§ **Task**: List every numbered road designation mentioned in the text below on the council's net zero carbon plans.

The council has strengthened its commitment to achieve net zero carbon emissions by 2030, following the COP26 conference in Glasgow.

A wide range of actions were approved by the council’s Policy and Strategy Committee on 2 December including: improving facilities for walking, cycling and wheeling and access to public transport through an Active Travel Strategy; installing energy efficiency measures in council homes; using new technology to reduce the amount of travel by council staff; and protecting and developing biodiversity to improve the local environment.

Among the projects designed to improve active travel links is a sustainable bike/bus/train/car interchange at Motherwell station with routes linking it to Strathclyde Country Park and Ravenscraig.

The planned Pan Lanarkshire Transport Corridor will create a key north-south road and active travel route connecting the M74 to Ravenscraig, the M8 and M80. It will alleviate congestion and free up space for public transport and active travel on existing routes between Motherwell and the A73, through Chapelhall and Airdrie.

§ **Source material**:
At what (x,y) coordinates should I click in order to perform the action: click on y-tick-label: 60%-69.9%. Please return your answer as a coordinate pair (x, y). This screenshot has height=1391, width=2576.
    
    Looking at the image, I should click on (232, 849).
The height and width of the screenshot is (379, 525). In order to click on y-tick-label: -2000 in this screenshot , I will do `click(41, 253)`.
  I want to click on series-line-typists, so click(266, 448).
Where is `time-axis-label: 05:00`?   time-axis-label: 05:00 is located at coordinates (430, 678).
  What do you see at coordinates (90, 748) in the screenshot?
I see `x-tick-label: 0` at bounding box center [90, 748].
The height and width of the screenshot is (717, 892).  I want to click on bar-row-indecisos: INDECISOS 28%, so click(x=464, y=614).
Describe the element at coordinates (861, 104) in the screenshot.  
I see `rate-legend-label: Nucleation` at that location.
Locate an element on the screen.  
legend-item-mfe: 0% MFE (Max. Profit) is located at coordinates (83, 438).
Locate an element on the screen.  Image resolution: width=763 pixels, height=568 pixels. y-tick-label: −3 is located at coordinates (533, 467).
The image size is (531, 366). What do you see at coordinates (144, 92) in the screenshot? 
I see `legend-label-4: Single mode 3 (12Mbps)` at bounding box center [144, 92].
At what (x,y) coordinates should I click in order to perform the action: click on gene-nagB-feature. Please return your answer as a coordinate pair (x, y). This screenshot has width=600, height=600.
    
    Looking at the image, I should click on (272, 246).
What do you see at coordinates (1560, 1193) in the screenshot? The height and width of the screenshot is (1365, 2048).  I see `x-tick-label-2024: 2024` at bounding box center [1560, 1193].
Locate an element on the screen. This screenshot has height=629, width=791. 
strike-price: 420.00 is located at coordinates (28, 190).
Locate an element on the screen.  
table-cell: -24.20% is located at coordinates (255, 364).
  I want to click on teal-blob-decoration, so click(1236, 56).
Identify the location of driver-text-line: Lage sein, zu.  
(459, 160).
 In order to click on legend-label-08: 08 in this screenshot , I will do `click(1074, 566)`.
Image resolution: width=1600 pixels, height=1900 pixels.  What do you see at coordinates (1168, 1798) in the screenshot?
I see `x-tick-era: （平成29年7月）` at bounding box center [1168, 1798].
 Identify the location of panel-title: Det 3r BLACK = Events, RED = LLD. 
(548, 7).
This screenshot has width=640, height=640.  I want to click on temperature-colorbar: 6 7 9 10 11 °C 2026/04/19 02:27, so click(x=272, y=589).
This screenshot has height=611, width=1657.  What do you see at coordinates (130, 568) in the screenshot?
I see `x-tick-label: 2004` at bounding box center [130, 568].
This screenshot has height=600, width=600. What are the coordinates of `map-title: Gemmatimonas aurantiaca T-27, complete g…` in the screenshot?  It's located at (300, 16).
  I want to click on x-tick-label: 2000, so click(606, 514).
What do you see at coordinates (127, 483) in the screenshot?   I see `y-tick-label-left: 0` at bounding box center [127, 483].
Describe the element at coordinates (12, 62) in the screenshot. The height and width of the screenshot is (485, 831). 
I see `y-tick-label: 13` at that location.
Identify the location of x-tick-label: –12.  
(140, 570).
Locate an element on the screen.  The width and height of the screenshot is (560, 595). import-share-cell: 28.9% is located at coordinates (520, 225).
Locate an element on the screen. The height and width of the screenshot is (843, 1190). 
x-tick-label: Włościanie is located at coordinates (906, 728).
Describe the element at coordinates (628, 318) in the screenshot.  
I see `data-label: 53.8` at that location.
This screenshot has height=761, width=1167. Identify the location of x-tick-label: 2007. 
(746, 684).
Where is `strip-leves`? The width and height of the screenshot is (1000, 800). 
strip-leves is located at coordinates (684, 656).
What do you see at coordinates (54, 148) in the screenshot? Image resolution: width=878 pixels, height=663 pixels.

§ **Expected answer**: M74, M8, M80, A73